§ USING THE INFORMATION
(1) Using the Katz Media text below, decide whether each statement agrees with it: (a) Katz Media built the Pippin hardware itself; (b) Katz Media began shipping Pippin units in November 1996; (c) the KMP 2000 was offered with or without an external 50-pin SCSI interface. Answer yes or no for each and quote the deciding words.
(2) Please write out the part of the Katz Media text below between "Katz Media originally" and "of the unit.", inclusive.

§ TEXT SEGMENT
On June 4, 1996, Katz Media, based in Norway, became the second (and last) company to sign a license agreement with Apple to produce Pippin systems. While Bandai was targeting the Japan and United States markets, Katz Media focused on Europe and Canada. Because Katz Media was a media software-only company, it signed an agreement with Bandai so that Bandai would produce the hardware as an OEM for Katz Media.

Katz Media originally intended to produce two configurations of the Pippin: one as a basic multimedia system for running CD-ROMs, and a higher-end system supporting Internet access. The goal was to start shipping Pippin units in November 1996, but Katz Media did not actually start shipping their products until March 1997; it ended up producing only one model of the Pippin – the Katz Media Player 2000 (KMP 2000). The KMP 2000 was available in two configurations: with or without an external 50-pin SCSI interface on the back of the unit.

To develop content, Katz Media worked with a variety of multimedia developers and publishers to "Pippinize" their existing CD-ROMs and make them available for the Pippin.

Katz Media never sold the KMP 2000 in the retail market. Instead, it attempted to use the system as a set-top box for a television set or VGA display, to be distributed to its partners' respective client bases in order to interface with a variety of vertically marketed interests, such as catalogs, databases, Internet content, and so on. As a result, the KMP 2000 is the rarest of the Pippin systems, and is extremely difficult to find in today's used market.

Katz Media signed a number of agreements with companies across Europe and Canada. One agreement was to publish CD-ROM-based catalogs for Redwall Retail Stores, and use the Pippin as an interactive kiosk that would be set up in stores running the CD-ROMs. Katz Media also attempted to push the KMP 2000 into Canada – a country where, in May 1997, only 20 percent of its citizens had access to the Internet. The idea was to use the country's existing cable network to bring in Internet access, and the KMP 2000 was to be used as an Internet appliance that would be issued to subscribers. A hotel chain in Europe signed a deal with Katz Media to use the KMP 2000 in hotel rooms so that guests could access the Internet. Katz Media then signed with a hospital in France, using the KMP 2000 as an online system so that, as a team, physicians could pull up and review case studies, and collaborate on diagnoses and treatments. On June 16, 1997, the Netface Consortium in the Netherlands selected the KMP 2000 as the device to be used as a part of what the company called "the world's first Internet shopping mall." CAI-Westland owned a two-way cable system with 55,000 subscribers, and the KMP 2000 was to be given to the subscribers as a device to shop for products from a consortium of 23 companies.

§ EXTRACTED DATA
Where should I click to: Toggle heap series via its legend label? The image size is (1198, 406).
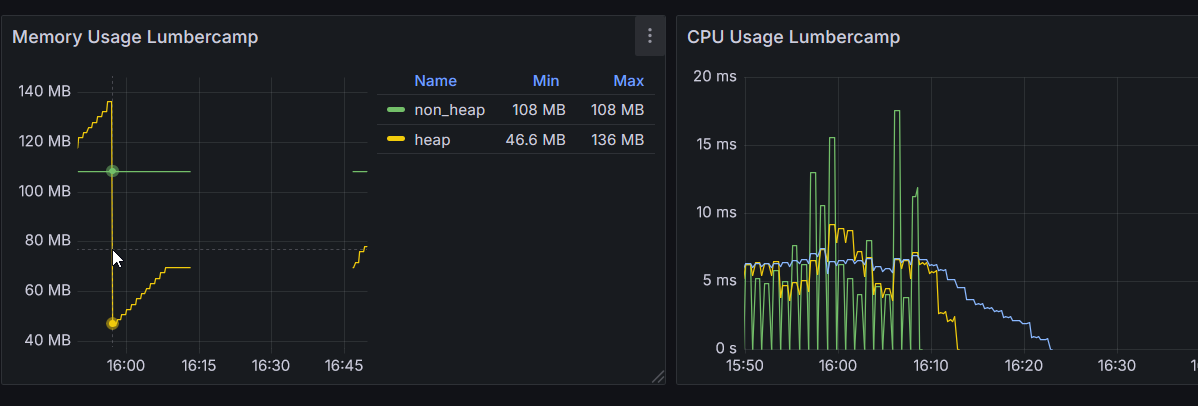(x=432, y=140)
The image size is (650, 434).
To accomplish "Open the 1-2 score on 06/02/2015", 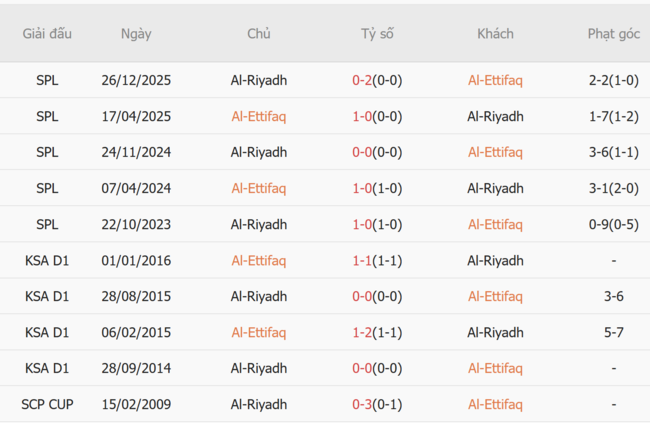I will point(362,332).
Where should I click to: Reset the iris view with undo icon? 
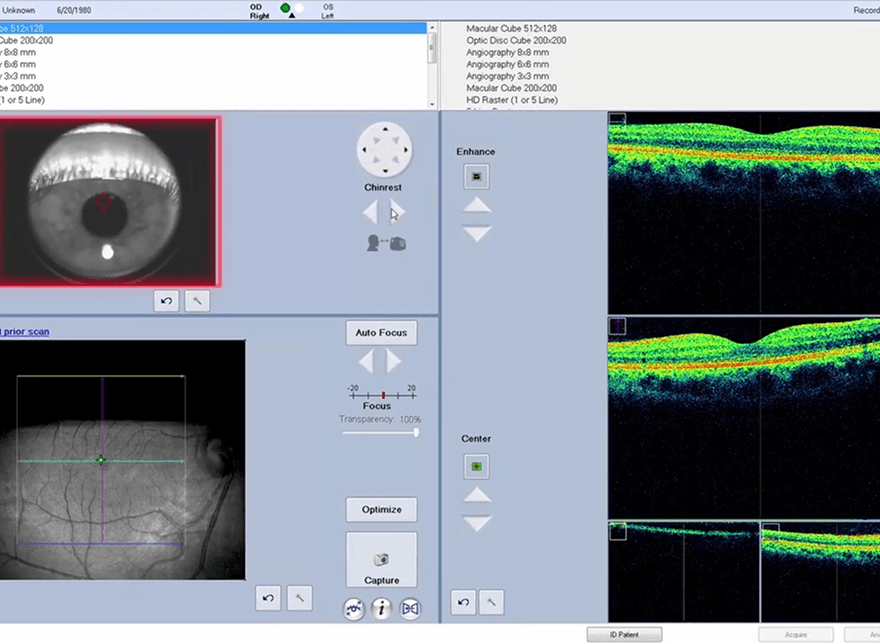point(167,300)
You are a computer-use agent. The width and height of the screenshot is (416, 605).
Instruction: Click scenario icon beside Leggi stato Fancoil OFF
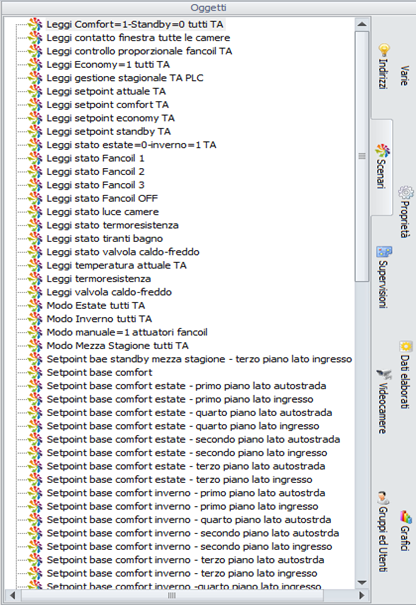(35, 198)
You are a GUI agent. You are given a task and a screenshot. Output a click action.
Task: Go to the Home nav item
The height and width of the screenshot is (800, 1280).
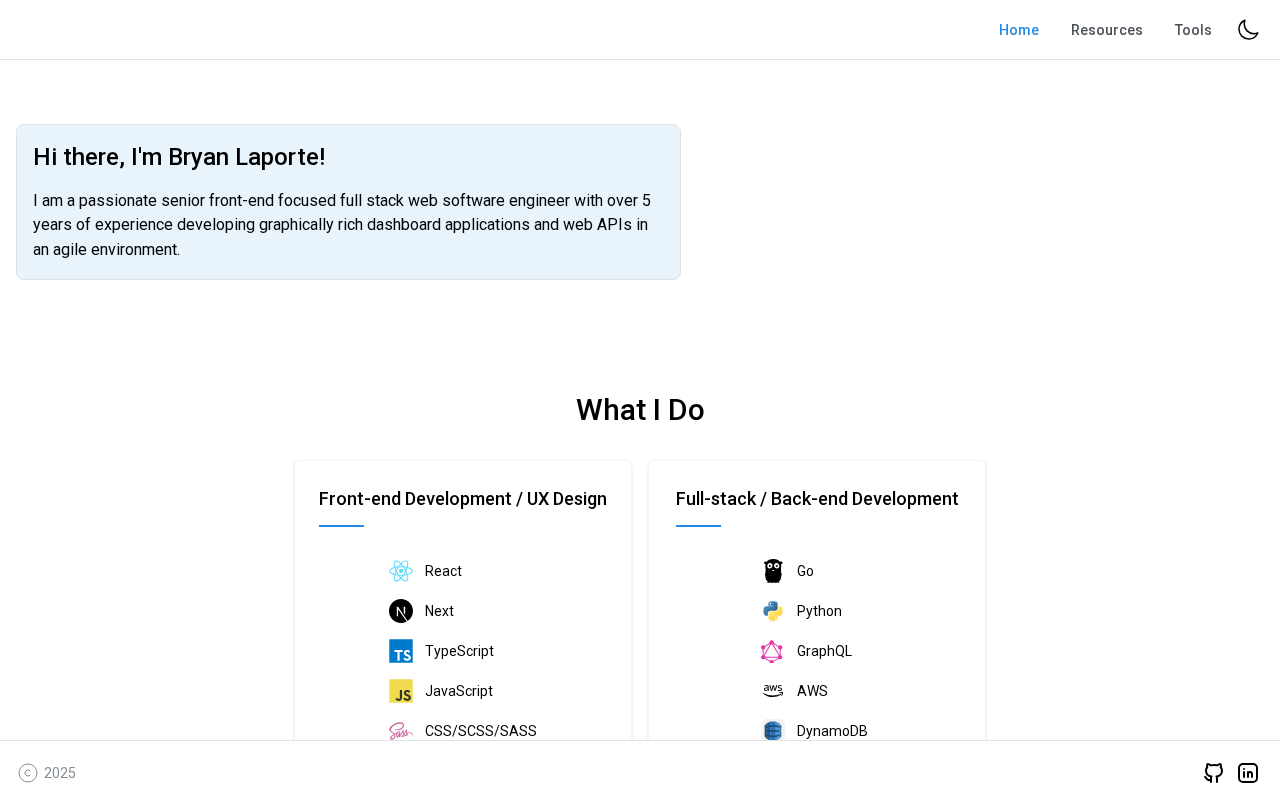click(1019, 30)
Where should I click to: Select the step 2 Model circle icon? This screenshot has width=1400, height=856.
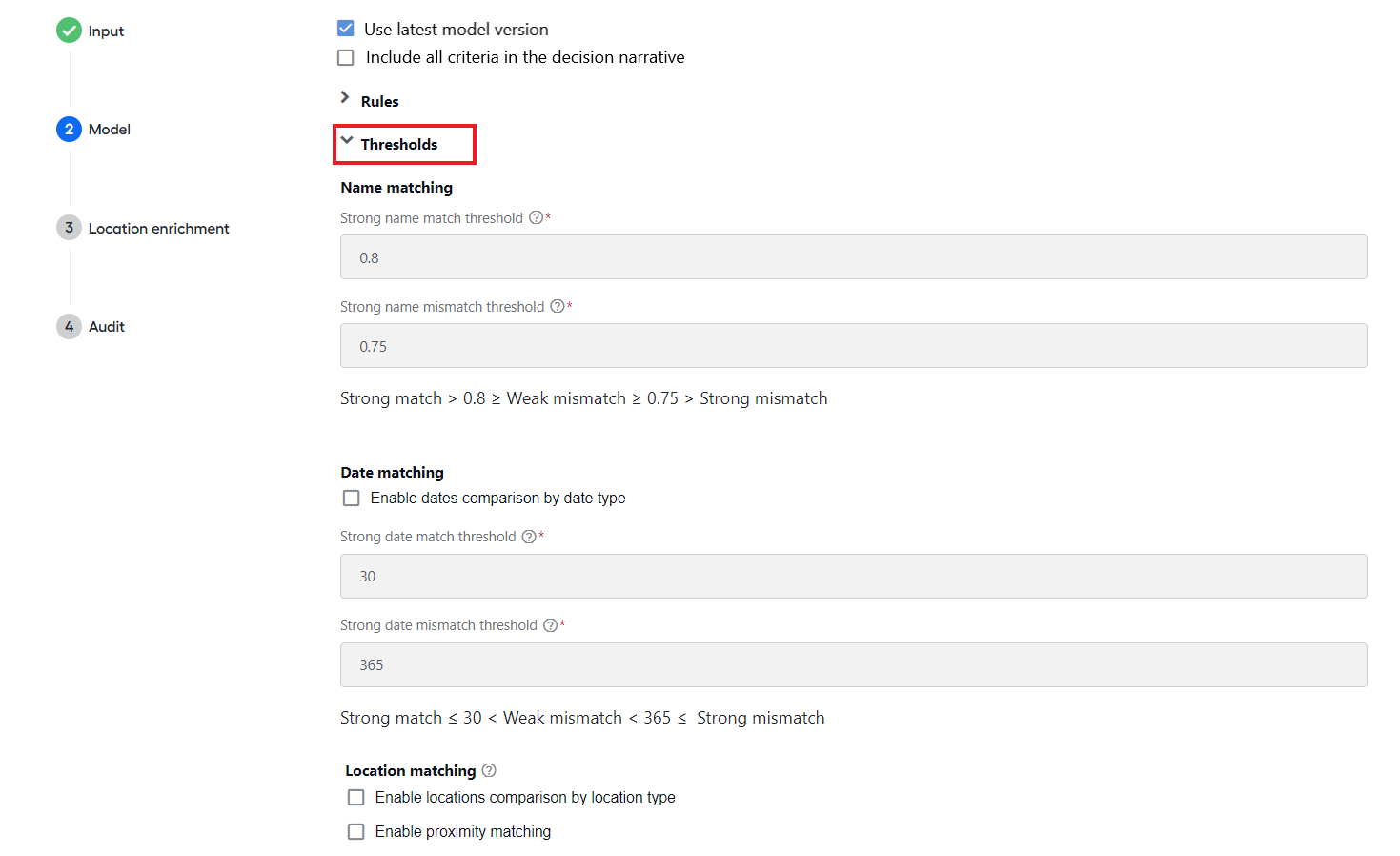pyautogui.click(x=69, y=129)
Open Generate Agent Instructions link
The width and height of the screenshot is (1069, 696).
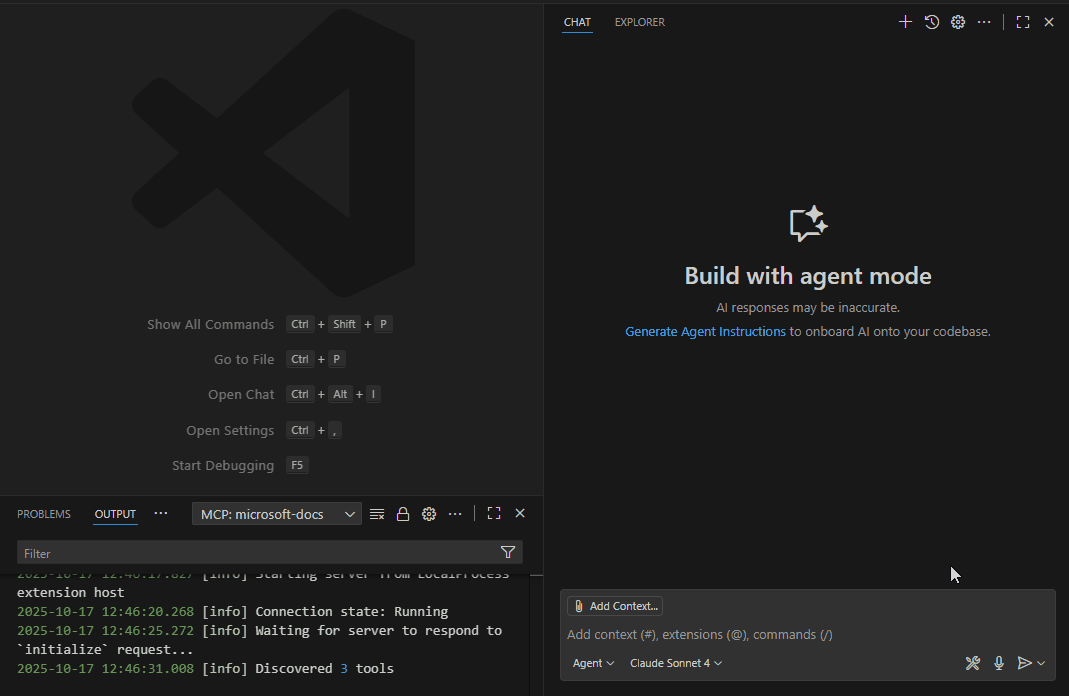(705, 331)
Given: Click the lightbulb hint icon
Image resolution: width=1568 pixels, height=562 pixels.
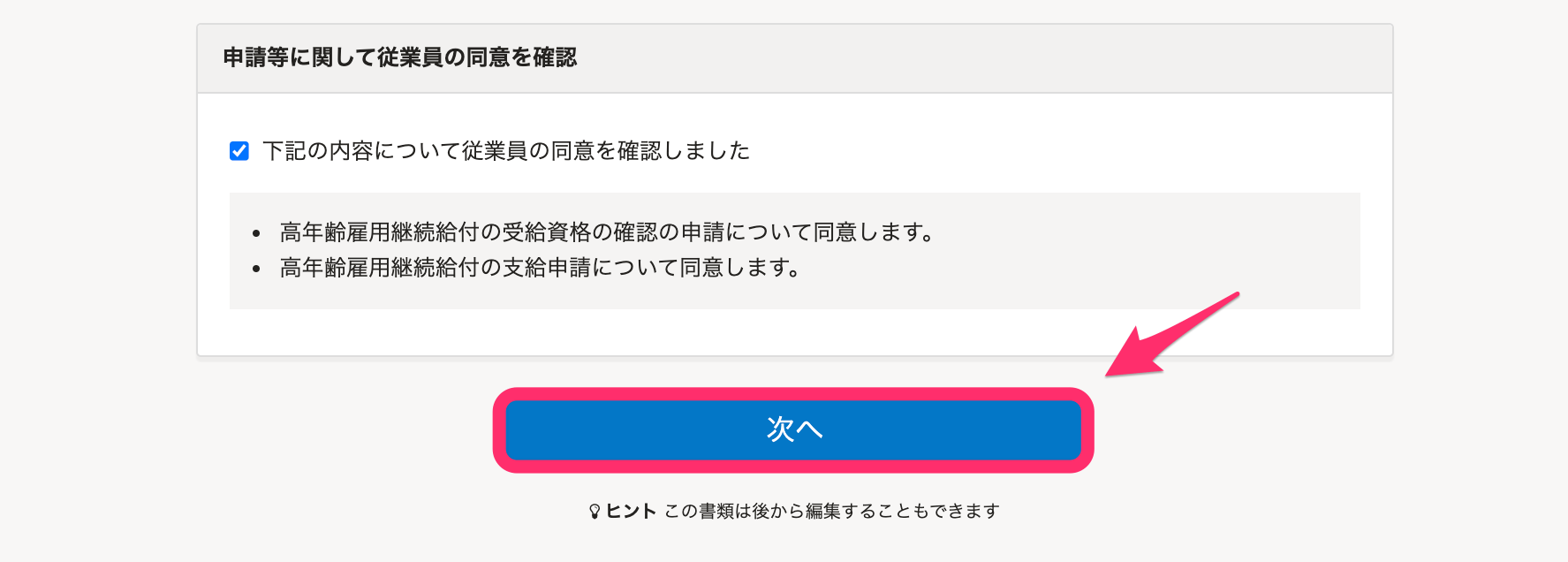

§ SOLUTIONS BELOW
(1)
(a) No: "it signed an agreement with Bandai so that Bandai would produce the hardware as an OEM for Katz Media"
(b) No: "Katz Media did not actually start shipping their products until March 1997"
(c) Yes: "The KMP 2000 was available in two configurations: with or without an external 50-pin SCSI interface on the back of the unit."

(2)
Katz Media originally intended to produce two configurations of the Pippin: one as a basic multimedia system for running CD-ROMs, and a higher-end system supporting Internet access. The goal was to start shipping Pippin units in November 1996, but Katz Media did not actually start shipping their products until March 1997; it ended up producing only one model of the Pippin – the Katz Media Player 2000 (KMP 2000). The KMP 2000 was available in two configurations: with or without an external 50-pin SCSI interface on the back of the unit.